• Si chiama Flygskam e fa paura (alle compagnie aeree)

da | Lug 13, 2019 | 0 commenti

Il fattore X in grado di piegare la curva di crescita del traffico aereo in questo secolo

Occupandomi di scenari a lungo termine, qualche tempo fa mi sono imbattuto in uno studio della IATA  (International Air Transport Association) contenente una previsione al 2035 di un miliardo in più di viaggiatori aerei. Si tratta di un aumento del 71% rispetto al 2018 (1.4 miliardi), sicuramente compatibile con le ipotesi più accreditate di crescita della popolazione, del reddito pro-capite, del prezzo della benzina, ecc.. Lo studio avvisava tuttavia che questo scenario di crescita sostenuta avrebbe potuto anche essere influenzato da normative nazionali restrittive dei voli aerei per motivi di riduzione dell’impatto ambientale. Terminata la lettura mi sono chiesto se queste previsioni fossero compatibili con gli impegni previsti dall’accordo di  Parigi (fine 2015), sottoscritto da oltre 195 Paesi per mantenere la crescita della temperatura media del pianeta sotto i 2° rispetto al secolo scorso (1° di aumento è già acquisito). Le indicazioni di IATA relative al contributo del traffico aereo all’inquinamento atmosferico e al global warming erano relativamente tranquillizzanti: emissioni pari al 5% della CO2 totale (oggi). Stanti le previsioni di incremento del traffico aereo, anche a un profano risulta evidente però che il livello futuro di emissioni (a parità di efficienza dei motori) non risulta compatibile con lo sforzo mondiale di contrasto all’effetto serra. Di normative nazionali o internazionali per la riduzione o il contenimento delle emissioni aeree globali non si hanno ancora notizie, purtroppo. Ma a turbare i sonni delle compagnie aeree, e i loro piani di crescita, potrebbe essere il diffondersi epidemico del  Flygskam. Traducibile dallo svedese come “vergogna di volare”, questo movimento ecologista si va diffondendo oltre i confini della Scandinavia, anche grazie a testimonianze di eccezione come quella di Greta Thunberg, che recentemente ha raggiunto in treno da Stoccolma il Forum Economico mondiale di Davos in Svizzera, dopo 32 ore di viaggio.

Il movimento Flygskam potrebbe trarre ulteriore vigore a seguito della scoperta che il traffico aereo provoca un surriscaldamento ben superiore a quello imputabile alle sole emissioni di CO2. In base a una recentissima ricerca di Ulrike Burkhardt dell’Istituto di Fisica Atmosferica tedesco, infatti, l’impatto sull’effetto serra delle scie di vapore congelato lasciate in quota dagli aeroplani potrebbe essere ancora più deleterio.
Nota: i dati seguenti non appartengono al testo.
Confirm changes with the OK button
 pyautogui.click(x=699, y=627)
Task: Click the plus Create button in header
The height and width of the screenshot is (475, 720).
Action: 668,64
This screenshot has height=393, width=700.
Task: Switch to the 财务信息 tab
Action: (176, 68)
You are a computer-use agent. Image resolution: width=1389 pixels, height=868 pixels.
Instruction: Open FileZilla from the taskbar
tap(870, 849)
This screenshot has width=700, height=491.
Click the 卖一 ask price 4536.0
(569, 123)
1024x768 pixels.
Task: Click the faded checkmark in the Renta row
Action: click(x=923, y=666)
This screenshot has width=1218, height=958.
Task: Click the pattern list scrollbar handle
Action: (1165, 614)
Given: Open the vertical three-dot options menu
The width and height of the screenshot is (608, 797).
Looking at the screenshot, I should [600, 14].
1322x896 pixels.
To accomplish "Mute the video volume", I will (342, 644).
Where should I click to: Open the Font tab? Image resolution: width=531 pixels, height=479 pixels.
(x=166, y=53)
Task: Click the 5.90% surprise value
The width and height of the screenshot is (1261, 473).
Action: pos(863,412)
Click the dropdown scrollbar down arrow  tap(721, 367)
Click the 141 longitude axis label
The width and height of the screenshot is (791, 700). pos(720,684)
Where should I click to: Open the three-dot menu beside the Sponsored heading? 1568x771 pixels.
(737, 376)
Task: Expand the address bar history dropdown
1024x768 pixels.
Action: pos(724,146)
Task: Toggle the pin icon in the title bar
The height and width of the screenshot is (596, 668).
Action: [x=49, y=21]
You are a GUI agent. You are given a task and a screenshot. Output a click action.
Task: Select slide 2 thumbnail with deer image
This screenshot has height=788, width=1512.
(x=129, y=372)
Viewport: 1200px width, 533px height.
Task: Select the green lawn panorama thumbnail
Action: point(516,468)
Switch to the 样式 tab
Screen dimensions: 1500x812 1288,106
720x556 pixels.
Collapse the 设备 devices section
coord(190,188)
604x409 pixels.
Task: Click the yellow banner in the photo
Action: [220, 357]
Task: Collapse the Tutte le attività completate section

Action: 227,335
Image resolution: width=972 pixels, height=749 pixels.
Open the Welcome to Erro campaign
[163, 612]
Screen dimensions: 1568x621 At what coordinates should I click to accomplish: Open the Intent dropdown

Flygskam non ha quindi ancora dispiegato le ali che IATA è già dovuta correre ai ripari, prendendo atto nell’aprile 2019 che “i mercati dell’aviazione civile nei paesi sviluppati stanno raggiungendo la maturità” ovvero che la curva di crescita del traffico aereo in questa parte del globo si sta appiattendo. Il resto del mondo continua però a sognare di volare.